=== TEXT PROVIDED ===
Wouldn't you love to figure out why on God's earth did all that ice flow into the path of the world's greatest ocean liner?
huh.gif


Since learning of Titanic, I always thought "Oh, a bit of ice surrounding Titanic." This is not the case. I was astounded to learn more of that ice that floated in the Atlantic at that time of year in April 1912.

Captain Rostron of "Home From The Sea" says, "I may say now that the spring of that year was phenomenal in regard to ice. The Titanic was on her right course, a course where it is true one at times may see ice, but that night was so exceptional as to be unique in anyone's memory. The reason was that two summers before the season had been unusually warm in the far north. Islands of ice had broken adrift from their polar continent and come drifting south. It took two years for these giant remnants to work their way so far south and we were to be amazed when daylight broke to find on every hand berg and floe stretching as far as the eye could reach."
=== SUPPLIED MATERIAL ===
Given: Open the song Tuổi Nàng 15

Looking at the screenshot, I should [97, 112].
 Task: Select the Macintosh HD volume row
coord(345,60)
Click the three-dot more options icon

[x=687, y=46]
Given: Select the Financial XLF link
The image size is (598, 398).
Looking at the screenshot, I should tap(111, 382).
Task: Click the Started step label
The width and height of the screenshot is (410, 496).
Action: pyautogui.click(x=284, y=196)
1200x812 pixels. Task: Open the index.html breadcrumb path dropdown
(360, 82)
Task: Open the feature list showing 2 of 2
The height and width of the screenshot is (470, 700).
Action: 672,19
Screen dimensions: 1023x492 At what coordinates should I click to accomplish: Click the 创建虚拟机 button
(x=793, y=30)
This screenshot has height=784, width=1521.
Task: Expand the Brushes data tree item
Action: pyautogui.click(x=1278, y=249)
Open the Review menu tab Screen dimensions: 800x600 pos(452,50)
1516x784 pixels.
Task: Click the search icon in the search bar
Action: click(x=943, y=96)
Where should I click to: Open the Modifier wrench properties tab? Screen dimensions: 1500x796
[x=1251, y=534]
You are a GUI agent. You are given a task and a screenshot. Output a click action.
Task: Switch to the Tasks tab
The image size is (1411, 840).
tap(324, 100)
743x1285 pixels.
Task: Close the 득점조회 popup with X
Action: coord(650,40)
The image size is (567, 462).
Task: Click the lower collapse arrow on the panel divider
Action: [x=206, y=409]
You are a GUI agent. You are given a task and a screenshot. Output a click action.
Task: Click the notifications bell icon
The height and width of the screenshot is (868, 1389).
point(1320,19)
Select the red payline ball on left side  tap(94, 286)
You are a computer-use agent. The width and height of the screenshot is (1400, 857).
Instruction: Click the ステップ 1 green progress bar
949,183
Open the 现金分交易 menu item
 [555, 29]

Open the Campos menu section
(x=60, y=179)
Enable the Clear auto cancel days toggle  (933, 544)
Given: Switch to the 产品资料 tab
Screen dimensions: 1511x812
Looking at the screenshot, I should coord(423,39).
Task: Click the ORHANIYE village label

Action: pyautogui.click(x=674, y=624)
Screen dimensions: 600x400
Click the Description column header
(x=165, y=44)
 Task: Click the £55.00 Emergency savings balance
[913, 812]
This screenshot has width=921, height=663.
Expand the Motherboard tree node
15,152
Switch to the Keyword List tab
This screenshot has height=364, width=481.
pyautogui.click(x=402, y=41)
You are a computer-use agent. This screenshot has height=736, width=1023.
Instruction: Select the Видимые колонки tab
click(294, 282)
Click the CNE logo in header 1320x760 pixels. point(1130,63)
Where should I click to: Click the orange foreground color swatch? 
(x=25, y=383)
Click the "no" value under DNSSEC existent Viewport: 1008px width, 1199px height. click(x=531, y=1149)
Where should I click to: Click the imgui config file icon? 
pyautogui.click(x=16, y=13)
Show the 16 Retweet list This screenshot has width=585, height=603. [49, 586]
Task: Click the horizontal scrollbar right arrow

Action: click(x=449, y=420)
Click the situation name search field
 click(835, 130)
===
- _SHORT EXERCISE 1_
In the text about the ice in Titanic's path, how long did it take the broken-off ice to drift so far south?
- _SHORT EXERCISE 2_
Please rewrite the part of the Titanic ice text that opens with the words containing "Wouldn't you love" and closes with "in April 1912.", putting "stunned" in place of "astounded".
- _SHORT EXERCISE 3_
Extend the post about the ice that lay in Titanic's path, picking up after its final sentence.

- _WRITTEN RESPONSE 1_
It took two years.

- _WRITTEN RESPONSE 2_
Wouldn't you love to figure out why on God's earth did all that ice flow into the path of the world's greatest ocean liner?
huh.gif


Since learning of Titanic, I always thought "Oh, a bit of ice surrounding Titanic." This is not the case. I was stunned to learn more of that ice that floated in the Atlantic at that time of year in April 1912.

- _WRITTEN RESPONSE 3_
It took TWO YEARS for that ice to find its way to Titanic! ARRRggh. It infuriates me every time I think of it. How dare they! Out of all the vast sea, the ice had to float in the path of the Atlantic run. Blimey!

I guess in those days they did not monitor ice flows from regions such as Greenland or other regions that become glacier-packed. They probably monitor such regions now, just as they monitor earthquakes and tornadoes. Sure wish they had done monitoring back then!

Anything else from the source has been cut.